If you’re like me, you may have seen “expert” articles popping up decrying the long-held assumption that reposting duplicate content hurts search engine rankings.
While it’s true that Google’s algorithm doesn’t hold duplicate content too high in its list of practices that negatively impact search engine rankings, duplicate content does hurt your SEO efforts.
Think about the purpose of search engine optimization: To get clicks. If you publish a blog post on your website, and then post the exact same content on a friend’s website, even if you both “rank” on search engines, half of your clicks are going to your friend’s website.
Here’s an example. Cody writes a blog post called, “How to get an athletic scholarship” and publishes it on CheshireAcademy.org and Boardingschools.com. Marcy searches in Google “how to get an athletic scholarship.”

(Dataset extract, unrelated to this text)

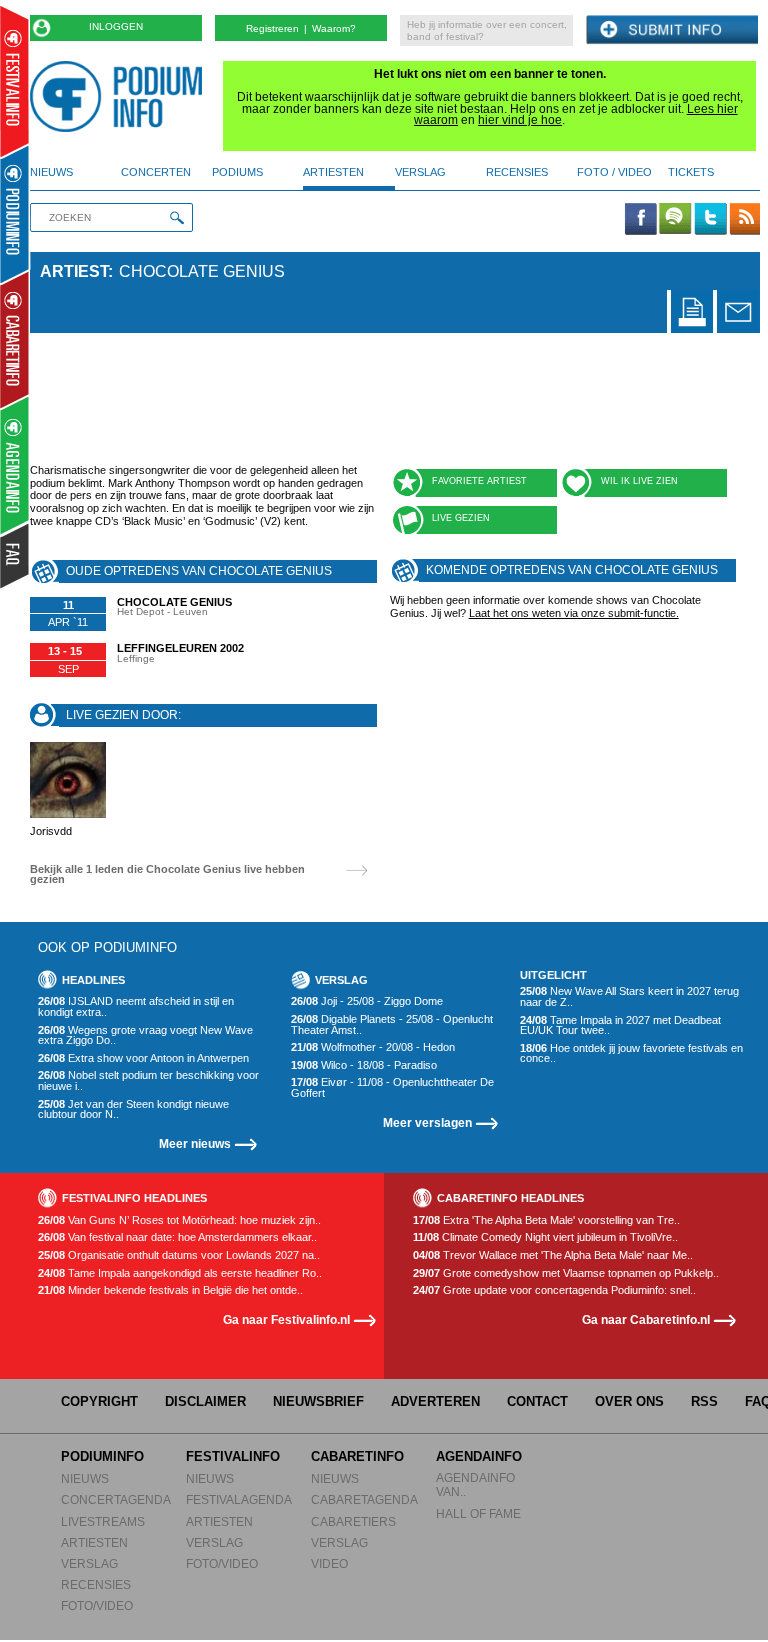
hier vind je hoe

Assuming both articles show up, which one is Marcy going to click on? If Cody cares more about cheshireacademy.org showing up, but boardingschools.com has better authority according to Google, Cody’s blog post will show up higher in Google results (and thus get more clicks) on the Boarding Schools website.
Now, let’s say you have two web pages on your website with the same content. Page 1 has a call to action, but page 2 is leftover from an old website design. If both are showing up in Google’s search results, anyone who clicks on page 2 won’t be prompted to complete a call to action, thus costing you leads.
Producing content isn’t the end goal. The end goal is gaining usable leads for your business. While on a superficial level duplicate content doesn’t “hurt” SEO, it does hurt your long-term goal of gaining leads from search engine optimization.
That being said, perhaps you don’t care about generating leads, or maybe you own both websites the content is posted on. In either of these cases, you can feel free to post duplicate content with the understanding that Google will not hold the lack of original content against either site.